The military began sending an additional five Army brigades to Iraq in 2007 to back a new approach to countering the insurgency.

Security has improved markedly since last summer, when the last of those brigades arrived in Iraq, adding 30,000 troops to reinforce the military strategy of protecting the Iraqi population and undercutting the viability of the insurgency. After reaching a strength of 20 brigades in late June, the first of the five extra brigades went home in December without being replaced, and four more are scheduled to leave by July.

Petraeus is expected to recommend to Bush in April that he wait about four to six weeks — after the troops involved in the buildup return home by July — before deciding whether any more troops could be withdrawn. Over the weekend, Bush declined to promise more U.S. troop withdrawals from Iraq before he leaves office, and underscored the need for a strong military presence during Iraqi provincial elections in October.
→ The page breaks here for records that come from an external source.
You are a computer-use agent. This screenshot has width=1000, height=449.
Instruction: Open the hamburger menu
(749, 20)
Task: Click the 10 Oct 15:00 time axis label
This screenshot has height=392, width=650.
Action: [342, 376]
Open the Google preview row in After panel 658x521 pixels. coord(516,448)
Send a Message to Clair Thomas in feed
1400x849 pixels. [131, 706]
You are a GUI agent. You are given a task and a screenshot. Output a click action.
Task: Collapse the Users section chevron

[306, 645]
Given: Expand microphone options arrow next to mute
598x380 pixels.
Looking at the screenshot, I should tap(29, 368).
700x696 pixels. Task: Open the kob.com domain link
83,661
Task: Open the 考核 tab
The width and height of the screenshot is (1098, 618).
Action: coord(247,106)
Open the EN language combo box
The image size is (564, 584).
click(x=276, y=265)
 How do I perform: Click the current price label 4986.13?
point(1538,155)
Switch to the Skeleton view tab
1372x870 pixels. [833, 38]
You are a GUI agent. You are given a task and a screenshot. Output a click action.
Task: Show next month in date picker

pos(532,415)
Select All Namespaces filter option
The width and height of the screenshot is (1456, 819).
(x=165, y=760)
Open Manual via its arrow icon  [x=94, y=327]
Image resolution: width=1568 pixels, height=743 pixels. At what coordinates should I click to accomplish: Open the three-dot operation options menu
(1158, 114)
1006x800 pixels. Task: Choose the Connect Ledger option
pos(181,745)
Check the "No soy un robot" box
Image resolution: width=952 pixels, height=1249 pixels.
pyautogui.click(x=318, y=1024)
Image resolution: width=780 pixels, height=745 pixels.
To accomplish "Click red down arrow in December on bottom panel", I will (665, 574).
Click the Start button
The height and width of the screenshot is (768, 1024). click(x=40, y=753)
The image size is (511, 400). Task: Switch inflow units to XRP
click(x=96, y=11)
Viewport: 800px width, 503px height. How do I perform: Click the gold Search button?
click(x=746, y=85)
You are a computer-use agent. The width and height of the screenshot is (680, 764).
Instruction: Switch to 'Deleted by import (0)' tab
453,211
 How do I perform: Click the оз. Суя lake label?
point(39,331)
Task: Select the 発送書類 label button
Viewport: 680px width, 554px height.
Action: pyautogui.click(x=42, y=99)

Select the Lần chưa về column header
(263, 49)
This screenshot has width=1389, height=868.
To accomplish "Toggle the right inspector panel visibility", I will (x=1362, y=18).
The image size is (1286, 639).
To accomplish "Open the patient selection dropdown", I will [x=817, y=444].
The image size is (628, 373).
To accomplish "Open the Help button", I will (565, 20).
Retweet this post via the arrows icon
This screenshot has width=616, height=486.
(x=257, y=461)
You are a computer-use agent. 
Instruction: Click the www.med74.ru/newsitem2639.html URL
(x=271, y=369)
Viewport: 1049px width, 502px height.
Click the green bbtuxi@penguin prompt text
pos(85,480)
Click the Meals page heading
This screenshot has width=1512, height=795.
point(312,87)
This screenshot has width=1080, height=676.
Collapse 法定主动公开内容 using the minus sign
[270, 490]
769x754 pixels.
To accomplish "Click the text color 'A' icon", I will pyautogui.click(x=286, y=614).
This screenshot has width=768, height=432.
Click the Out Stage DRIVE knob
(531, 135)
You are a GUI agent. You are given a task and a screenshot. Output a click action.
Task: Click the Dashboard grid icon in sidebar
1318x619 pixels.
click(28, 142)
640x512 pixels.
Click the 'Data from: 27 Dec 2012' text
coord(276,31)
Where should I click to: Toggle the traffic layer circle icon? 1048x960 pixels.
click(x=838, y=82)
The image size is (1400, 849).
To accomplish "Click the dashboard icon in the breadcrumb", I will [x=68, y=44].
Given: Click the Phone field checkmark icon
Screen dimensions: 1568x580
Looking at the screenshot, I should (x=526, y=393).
Also Monday, a top U.S. commander in northern Iraq said it will take months more of fighting to drive al-Qaida insurgents from Iraq's city of Mosul, the third largest in the nation.

Army Brig. Gen. Tony Thomas said coalition forces are "pursuing a disrupted but still dangerous enemy" in northern Iraq, the center of activity for an al-Qaida-led militants there by coalition operations elsewhere in Iraq.

Iraqi Prime Minister Nouri al-Maliki has promised a "decisive battle" against the network there. The U.S. military has tried to temper expectations, warning it would not be a swift strike, but rather a grinding campaign that will require more firepower.

Speaking to Pentagon reporters from a military base outside Tikrit, Thomas, second in command in the north, said the effort would take months.

"This will be a steady, methodical coalition and Iraqi security forces campaign to eliminate the enemy from Mosul," Thomas said by video conference.

Asked how much of Mosul is now under coalition control, Thomas said it was hard to quantify but that coalition forces "are slowly but surely eliminating (the militants') toehold in the city."

One-half to two-thirds of attacks in Iraq today are in and around Mosul, officials have said.